А вслед за тем эта кастовая тенденция более богатого слоя людей, естественно вызванная растущей изысканностью их жизни, расширить пропасть между ними и оскорбляющей их грубостью бедняков – она ведь тоже ведет к постепенному захвату привилегированными сословиями все большей и большей части поверхности земли исключительно для себя. В окрестностях Лондона и других больших городов уже около половины самых красивых местностей недоступно для посторонних!
А эта все расширяющаяся пропасть между богатыми и бедными, происходящая от продолжительности и дороговизны высшего образования и от возрастающей легкости для богатых приобрести утонченные привычки, – разве не поведет она к тому, что соприкосновения между классами сделаются все менее возможными? Благодаря этому отсутствию общения и тесных отношений заключение браков между обоими классами, задерживающее теперь разделение человеческого рода на два отдельных вида, сделается в будущем все более и более редким. В конце концов на земной поверхности должны будут остаться только Имущие, преследующие в своей жизни исключительно удовольствия и красоту, а под землей окажутся все Неимущие – рабочие, приспособившиеся к подземным условиям своего труда. А раз они очутятся там, они, без сомнения, должны будут платить Имущим дань за вентиляцию своих жилищ. Если они откажутся от этого, они умрут с голоду или принуждены будут задохнуться. Те из них, которые окажутся неприспособленными или непокорными, вымрут. Мало-помалу, при постоянном равновесии такого порядка вещей, пережившие из Неимущих сделаются настолько же счастливыми на свой собственный лад, как и жители Верхнего Мира. Таким образом, естественно, возникнут и утонченная красота одних и выцветшая бледность других.
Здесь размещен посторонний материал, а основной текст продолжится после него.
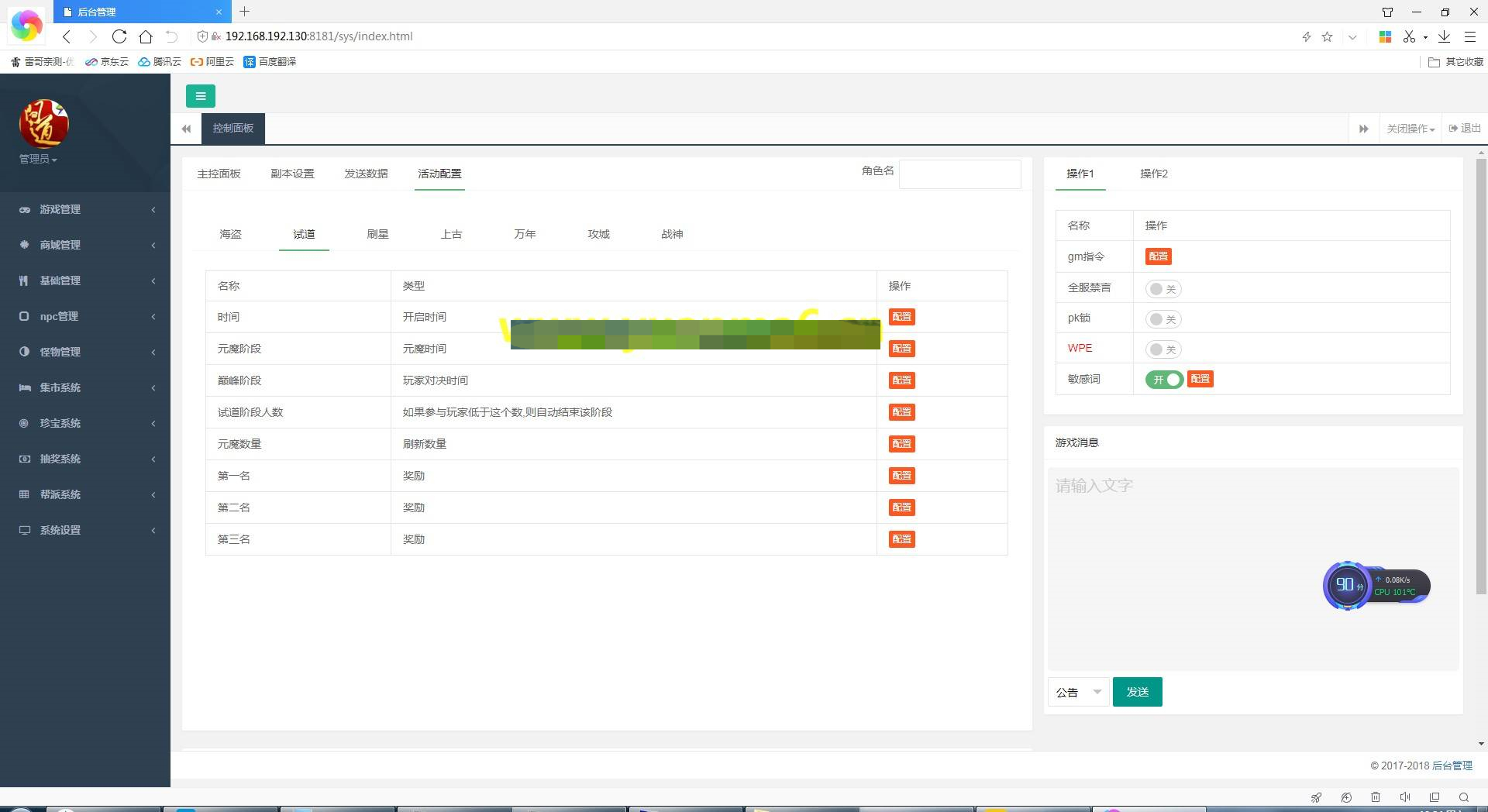Open the 公告 message type dropdown
Viewport: 1488px width, 812px height.
click(x=1076, y=691)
Окончательный триумф Человечества, о котором я мечтал, принял теперь совершенно иной вид в моих глазах.
Это не был тот триумф духовного развития и общего коллективного труда, который я представлял себе. Вместо него постепенно вырабатывалась настоящая аристократия, вооруженная усовершенствованными знаниями и деятельно трудившаяся для приведения к логическому концу современной индустриальной системы. Ее победа была не только победой над природой, но также и победой над своими собратьями-людьми.
Такова была моя теория. У меня не было проводника-толкователя в духе утопических книг. Может быть, мое объяснение абсолютно неверно. Но все же я думаю и до сих пор, что оно самое правдоподобное.
Однако даже и эта, по-своему законченная, цивилизация давно перешла свой зенит и находилась на пути к упадку. Чрезмерная обеспеченность жителей Верхнего Мира привела их к постепенной дегенерации, к общему вырождению в росте, силе и умственных способностях. Это я мог видеть достаточно ясно. Что случилось с Подземными Жителями, я еще не подозревал, но то, что я до сих пор увидел, показывало, что «Морлоки», – как их называли обитатели Верхнего Мира, – ушли в своем изменении еще дальше от современного человеческого типа, чем «Элои», прекрасная надземная раса, среди которой я находился.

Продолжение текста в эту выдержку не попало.